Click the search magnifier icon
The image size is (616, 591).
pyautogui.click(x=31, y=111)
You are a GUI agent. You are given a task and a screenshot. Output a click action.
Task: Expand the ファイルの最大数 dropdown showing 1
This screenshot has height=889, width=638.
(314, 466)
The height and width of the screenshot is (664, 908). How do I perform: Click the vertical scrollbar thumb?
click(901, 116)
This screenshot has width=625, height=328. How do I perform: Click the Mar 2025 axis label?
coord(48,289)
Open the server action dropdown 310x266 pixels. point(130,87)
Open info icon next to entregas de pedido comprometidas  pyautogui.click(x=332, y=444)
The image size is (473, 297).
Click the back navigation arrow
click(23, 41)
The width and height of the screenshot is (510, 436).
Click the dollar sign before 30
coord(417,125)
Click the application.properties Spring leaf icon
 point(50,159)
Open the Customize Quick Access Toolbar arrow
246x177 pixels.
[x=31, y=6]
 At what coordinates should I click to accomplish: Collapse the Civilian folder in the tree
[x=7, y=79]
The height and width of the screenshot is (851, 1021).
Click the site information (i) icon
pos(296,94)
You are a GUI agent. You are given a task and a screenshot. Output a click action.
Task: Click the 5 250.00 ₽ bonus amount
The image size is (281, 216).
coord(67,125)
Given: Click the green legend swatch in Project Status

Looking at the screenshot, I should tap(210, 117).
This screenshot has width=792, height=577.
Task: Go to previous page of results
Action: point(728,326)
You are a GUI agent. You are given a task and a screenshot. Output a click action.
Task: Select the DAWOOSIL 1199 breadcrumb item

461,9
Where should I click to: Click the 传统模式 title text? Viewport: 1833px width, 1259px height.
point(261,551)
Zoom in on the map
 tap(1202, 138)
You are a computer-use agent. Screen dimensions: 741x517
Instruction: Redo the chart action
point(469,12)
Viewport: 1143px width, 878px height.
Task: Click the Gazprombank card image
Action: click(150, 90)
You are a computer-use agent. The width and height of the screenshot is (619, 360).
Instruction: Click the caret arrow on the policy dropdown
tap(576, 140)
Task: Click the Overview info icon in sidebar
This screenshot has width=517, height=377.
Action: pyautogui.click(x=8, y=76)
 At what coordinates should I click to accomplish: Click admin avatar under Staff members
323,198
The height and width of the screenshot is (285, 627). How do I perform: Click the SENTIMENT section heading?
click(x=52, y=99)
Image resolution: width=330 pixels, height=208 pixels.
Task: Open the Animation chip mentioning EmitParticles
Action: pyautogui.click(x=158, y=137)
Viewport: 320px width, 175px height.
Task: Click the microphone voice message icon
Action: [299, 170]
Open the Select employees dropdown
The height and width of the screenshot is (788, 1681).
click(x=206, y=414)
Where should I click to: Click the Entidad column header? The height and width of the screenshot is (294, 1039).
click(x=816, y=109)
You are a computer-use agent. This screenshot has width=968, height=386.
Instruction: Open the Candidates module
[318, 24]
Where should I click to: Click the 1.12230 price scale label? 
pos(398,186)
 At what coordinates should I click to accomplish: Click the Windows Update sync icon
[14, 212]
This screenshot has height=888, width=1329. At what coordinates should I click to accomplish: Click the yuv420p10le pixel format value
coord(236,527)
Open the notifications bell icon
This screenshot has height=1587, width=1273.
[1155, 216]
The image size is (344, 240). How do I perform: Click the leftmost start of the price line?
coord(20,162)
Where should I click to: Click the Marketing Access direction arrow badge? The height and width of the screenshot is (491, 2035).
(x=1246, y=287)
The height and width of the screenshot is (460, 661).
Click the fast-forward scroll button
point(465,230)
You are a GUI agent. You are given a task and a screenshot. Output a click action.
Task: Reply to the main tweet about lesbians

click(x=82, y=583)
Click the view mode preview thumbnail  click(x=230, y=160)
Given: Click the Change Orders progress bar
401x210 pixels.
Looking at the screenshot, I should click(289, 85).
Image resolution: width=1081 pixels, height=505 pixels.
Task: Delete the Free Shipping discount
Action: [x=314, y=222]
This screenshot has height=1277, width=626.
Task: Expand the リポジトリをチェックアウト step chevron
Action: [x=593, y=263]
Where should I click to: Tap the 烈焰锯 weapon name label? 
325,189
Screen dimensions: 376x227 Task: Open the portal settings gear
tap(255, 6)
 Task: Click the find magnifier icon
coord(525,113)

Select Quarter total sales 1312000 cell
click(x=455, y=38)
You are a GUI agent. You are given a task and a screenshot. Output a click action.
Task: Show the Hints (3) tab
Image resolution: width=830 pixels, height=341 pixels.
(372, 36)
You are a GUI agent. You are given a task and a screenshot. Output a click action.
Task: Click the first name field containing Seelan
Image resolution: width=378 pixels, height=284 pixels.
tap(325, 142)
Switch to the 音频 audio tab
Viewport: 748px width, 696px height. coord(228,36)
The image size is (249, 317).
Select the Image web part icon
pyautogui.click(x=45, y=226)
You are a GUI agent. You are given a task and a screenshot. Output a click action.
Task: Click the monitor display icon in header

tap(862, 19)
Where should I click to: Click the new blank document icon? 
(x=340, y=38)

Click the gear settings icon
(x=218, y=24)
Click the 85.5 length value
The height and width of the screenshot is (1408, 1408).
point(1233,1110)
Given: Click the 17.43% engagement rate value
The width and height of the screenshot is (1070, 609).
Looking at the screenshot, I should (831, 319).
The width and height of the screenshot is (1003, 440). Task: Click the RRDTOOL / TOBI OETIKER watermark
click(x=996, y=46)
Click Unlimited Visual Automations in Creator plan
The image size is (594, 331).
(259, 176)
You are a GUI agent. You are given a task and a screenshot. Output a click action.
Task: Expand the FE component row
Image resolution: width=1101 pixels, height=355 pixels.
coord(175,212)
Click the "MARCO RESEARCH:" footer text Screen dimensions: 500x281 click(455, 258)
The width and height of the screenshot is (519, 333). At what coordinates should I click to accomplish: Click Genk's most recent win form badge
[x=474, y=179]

____________________

> **Requirement**
For the listing above, work out how many lines contain the string "computer" and return only that figure.

> **Reply**
3